### Stated task
Rewrite the data below as a numbered list, one line per item, leaving out the blank lines.

### Supplied entries

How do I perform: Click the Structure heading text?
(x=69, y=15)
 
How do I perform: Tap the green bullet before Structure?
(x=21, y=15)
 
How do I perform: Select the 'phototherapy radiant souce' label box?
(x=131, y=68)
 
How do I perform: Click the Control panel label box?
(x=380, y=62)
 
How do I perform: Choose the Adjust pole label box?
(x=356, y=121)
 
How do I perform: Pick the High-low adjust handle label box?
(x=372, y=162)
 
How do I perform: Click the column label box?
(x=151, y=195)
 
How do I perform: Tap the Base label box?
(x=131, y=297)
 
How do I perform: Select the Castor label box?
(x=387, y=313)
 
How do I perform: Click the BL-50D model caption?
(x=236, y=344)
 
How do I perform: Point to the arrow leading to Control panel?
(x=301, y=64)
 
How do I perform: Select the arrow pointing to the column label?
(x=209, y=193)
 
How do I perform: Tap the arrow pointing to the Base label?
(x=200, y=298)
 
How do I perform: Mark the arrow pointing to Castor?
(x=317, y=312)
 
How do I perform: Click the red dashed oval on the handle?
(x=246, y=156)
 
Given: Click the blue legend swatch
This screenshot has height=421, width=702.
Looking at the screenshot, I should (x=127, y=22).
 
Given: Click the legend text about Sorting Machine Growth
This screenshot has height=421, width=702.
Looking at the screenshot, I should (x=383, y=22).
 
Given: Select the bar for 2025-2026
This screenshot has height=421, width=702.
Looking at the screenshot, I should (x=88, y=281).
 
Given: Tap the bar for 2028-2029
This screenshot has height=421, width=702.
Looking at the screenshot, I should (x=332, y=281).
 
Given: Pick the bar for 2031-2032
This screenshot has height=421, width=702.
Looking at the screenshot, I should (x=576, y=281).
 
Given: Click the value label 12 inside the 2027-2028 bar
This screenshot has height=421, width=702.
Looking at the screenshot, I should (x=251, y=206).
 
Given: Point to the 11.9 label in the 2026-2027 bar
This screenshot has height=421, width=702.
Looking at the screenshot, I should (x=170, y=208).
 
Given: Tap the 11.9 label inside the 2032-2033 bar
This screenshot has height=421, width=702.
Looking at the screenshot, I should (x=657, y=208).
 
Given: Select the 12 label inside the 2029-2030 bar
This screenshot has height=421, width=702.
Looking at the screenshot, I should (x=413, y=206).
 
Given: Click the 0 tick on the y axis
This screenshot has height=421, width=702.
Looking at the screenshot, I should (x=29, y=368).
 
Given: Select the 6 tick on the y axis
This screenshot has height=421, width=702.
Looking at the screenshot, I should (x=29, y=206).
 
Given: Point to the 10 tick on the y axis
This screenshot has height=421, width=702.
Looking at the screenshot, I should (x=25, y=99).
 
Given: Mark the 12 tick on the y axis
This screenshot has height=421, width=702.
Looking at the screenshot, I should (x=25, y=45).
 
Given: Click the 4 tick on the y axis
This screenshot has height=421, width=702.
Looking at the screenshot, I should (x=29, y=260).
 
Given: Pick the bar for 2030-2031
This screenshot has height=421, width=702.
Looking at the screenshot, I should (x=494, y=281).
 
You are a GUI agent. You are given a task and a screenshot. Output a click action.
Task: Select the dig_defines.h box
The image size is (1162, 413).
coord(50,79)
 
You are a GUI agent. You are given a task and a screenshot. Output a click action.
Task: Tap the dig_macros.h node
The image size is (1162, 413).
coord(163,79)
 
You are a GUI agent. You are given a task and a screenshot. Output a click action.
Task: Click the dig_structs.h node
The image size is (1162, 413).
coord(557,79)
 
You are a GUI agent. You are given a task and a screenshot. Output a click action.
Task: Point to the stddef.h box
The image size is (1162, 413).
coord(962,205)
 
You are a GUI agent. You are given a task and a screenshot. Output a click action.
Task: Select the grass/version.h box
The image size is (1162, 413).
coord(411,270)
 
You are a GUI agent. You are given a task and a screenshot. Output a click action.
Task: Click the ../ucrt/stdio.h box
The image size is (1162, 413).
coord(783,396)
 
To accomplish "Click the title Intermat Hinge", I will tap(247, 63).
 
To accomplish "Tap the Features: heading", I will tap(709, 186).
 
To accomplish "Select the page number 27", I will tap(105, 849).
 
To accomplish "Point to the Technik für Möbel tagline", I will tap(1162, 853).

### Result of the task
1. How do I perform: Click the Structure heading text?
2. (x=69, y=15)
3. How do I perform: Tap the green bullet before Structure?
4. (x=21, y=15)
5. How do I perform: Select the 'phototherapy radiant souce' label box?
6. (x=131, y=68)
7. How do I perform: Click the Control panel label box?
8. (x=380, y=62)
9. How do I perform: Choose the Adjust pole label box?
10. (x=356, y=121)
11. How do I perform: Pick the High-low adjust handle label box?
12. (x=372, y=162)
13. How do I perform: Click the column label box?
14. (x=151, y=195)
15. How do I perform: Tap the Base label box?
16. (x=131, y=297)
17. How do I perform: Select the Castor label box?
18. (x=387, y=313)
19. How do I perform: Click the BL-50D model caption?
20. (x=236, y=344)
21. How do I perform: Point to the arrow leading to Control panel?
22. (x=301, y=64)
23. How do I perform: Select the arrow pointing to the column label?
24. (x=209, y=193)
25. How do I perform: Tap the arrow pointing to the Base label?
26. (x=200, y=298)
27. How do I perform: Mark the arrow pointing to Castor?
28. (x=317, y=312)
29. How do I perform: Click the red dashed oval on the handle?
30. (x=246, y=156)
31. Given: Click the blue legend swatch
32. This screenshot has height=421, width=702.
33. Looking at the screenshot, I should (x=127, y=22).
34. Given: Click the legend text about Sorting Machine Growth
35. This screenshot has height=421, width=702.
36. Looking at the screenshot, I should (x=383, y=22).
37. Given: Select the bar for 2025-2026
38. This screenshot has height=421, width=702.
39. Looking at the screenshot, I should (x=88, y=281).
40. Given: Tap the bar for 2028-2029
41. This screenshot has height=421, width=702.
42. Looking at the screenshot, I should (x=332, y=281).
43. Given: Pick the bar for 2031-2032
44. This screenshot has height=421, width=702.
45. Looking at the screenshot, I should (x=576, y=281).
46. Given: Click the value label 12 inside the 2027-2028 bar
47. This screenshot has height=421, width=702.
48. Looking at the screenshot, I should (x=251, y=206).
49. Given: Point to the 11.9 label in the 2026-2027 bar
50. This screenshot has height=421, width=702.
51. Looking at the screenshot, I should (x=170, y=208).
52. Given: Tap the 11.9 label inside the 2032-2033 bar
53. This screenshot has height=421, width=702.
54. Looking at the screenshot, I should (x=657, y=208).
55. Given: Select the 12 label inside the 2029-2030 bar
56. This screenshot has height=421, width=702.
57. Looking at the screenshot, I should (x=413, y=206).
58. Given: Click the 0 tick on the y axis
59. This screenshot has height=421, width=702.
60. Looking at the screenshot, I should (x=29, y=368).
61. Given: Select the 6 tick on the y axis
62. This screenshot has height=421, width=702.
63. Looking at the screenshot, I should (x=29, y=206).
64. Given: Point to the 10 tick on the y axis
65. This screenshot has height=421, width=702.
66. Looking at the screenshot, I should (x=25, y=99).
67. Given: Mark the 12 tick on the y axis
68. This screenshot has height=421, width=702.
69. Looking at the screenshot, I should (x=25, y=45).
70. Given: Click the 4 tick on the y axis
71. This screenshot has height=421, width=702.
72. Looking at the screenshot, I should (x=29, y=260).
73. Given: Pick the bar for 2030-2031
74. This screenshot has height=421, width=702.
75. Looking at the screenshot, I should (x=494, y=281).
76. You are a GUI agent. You are given a task and a screenshot. Output a click action.
77. Task: Select the dig_defines.h box
78. The image size is (1162, 413).
79. coord(50,79)
80. You are a GUI agent. You are given a task and a screenshot. Output a click action.
81. Task: Tap the dig_macros.h node
82. The image size is (1162, 413).
83. coord(163,79)
84. You are a GUI agent. You are given a task and a screenshot. Output a click action.
85. Task: Click the dig_structs.h node
86. The image size is (1162, 413).
87. coord(557,79)
88. You are a GUI agent. You are given a task and a screenshot. Output a click action.
89. Task: Point to the stddef.h box
90. The image size is (1162, 413).
91. coord(962,205)
92. You are a GUI agent. You are given a task and a screenshot. Output a click action.
93. Task: Select the grass/version.h box
94. The image size is (1162, 413).
95. coord(411,270)
96. You are a GUI agent. You are given a task and a screenshot. Output a click action.
97. Task: Click the ../ucrt/stdio.h box
98. The image size is (1162, 413).
99. coord(783,396)
100. To accomplish "Click the title Intermat Hinge", I will tap(247, 63).
101. To accomplish "Tap the Features: heading", I will tap(709, 186).
102. To accomplish "Select the page number 27", I will tap(105, 849).
103. To accomplish "Point to the Technik für Möbel tagline", I will tap(1162, 853).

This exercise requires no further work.